И главное в нем – это железный, несгибаемый характер, желание всегда сделать что-то новое, опередив время, умение увлекать людей важным делом, доброжелательность и требовательность.
В его жизни, осененной талантом и несгибаемостью, были взлеты и падения, удачи в крупных делах и сложности.
Его закалка началась, конечно, в Заполярье, а затем на легендарной, организованной впервые в мире, дрейфующей ледовой станции «Северный полюс – 1», на которой он вместе с Папаниным, Ширшовым и Кренкелем в течение года исследовал свойства полярного льда, его дрейф, состояние окружающей среды в районе Северного полюса Земли. Об их жизни и работе на знаменитой дрейфующей станции написано много книг и статей.

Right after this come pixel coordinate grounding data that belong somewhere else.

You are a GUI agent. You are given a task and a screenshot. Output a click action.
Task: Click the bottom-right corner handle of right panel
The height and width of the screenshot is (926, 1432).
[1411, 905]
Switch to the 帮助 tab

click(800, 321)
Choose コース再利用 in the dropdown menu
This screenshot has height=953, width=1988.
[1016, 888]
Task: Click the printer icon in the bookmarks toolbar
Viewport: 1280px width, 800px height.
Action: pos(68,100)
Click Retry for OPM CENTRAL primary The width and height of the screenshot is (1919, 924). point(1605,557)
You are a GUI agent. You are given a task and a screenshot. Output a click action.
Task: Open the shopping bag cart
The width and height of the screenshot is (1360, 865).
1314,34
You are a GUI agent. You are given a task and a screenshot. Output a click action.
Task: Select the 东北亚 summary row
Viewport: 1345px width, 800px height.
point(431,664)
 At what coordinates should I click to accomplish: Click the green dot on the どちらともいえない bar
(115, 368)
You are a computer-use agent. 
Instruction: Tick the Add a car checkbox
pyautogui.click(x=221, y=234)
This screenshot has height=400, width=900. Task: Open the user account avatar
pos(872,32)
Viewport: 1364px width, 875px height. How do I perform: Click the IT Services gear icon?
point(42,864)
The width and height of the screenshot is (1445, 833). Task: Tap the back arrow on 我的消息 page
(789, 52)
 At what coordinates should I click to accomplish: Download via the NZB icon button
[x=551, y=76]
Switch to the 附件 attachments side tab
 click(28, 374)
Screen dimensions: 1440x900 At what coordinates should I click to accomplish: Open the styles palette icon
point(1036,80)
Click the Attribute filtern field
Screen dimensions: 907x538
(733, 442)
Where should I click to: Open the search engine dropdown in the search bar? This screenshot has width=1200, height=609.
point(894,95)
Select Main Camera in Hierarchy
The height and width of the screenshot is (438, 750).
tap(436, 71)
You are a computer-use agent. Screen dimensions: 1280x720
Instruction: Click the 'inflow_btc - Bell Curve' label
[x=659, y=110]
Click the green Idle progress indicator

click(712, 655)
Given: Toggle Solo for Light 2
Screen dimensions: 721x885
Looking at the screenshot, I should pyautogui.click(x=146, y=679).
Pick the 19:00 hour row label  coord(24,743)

После зимовки папанинцы стали истинно национальными героями – их встречали так, как, наверное, только Юрия Гагарина. Возвращаясь с зимовки, они ехали по праздничным улицам Москвы. Толпы народа приветствовали их, их засыпали цветами, приветственными листовками с самолетов. Это было незабываемо.
Вскоре после зимовки Евгений Константинович Федоров был назначен начальником гидрометеорологической службы Советского Союза (1939 г.). Он с энтузиазмом взялся за дело. Расширение сети станций, особенно полярных (вспомните фильм «Семеро смелых») – дело его рук. В начале войны Гидрометеослужбу включили в состав Красной Армии, и Евгений Константинович возглавлял службу все эти тяжелые годы. Особенно много в это время служба сделала для авиации, для дальних полетов.
К 1947 г. служба имела статус Главного Управления Гидрометеослужбы при Совете Министров СССР, а возглавлявший ее, Евгений Константинович в возрасте 35 лет был уже генерал-лейтенантом.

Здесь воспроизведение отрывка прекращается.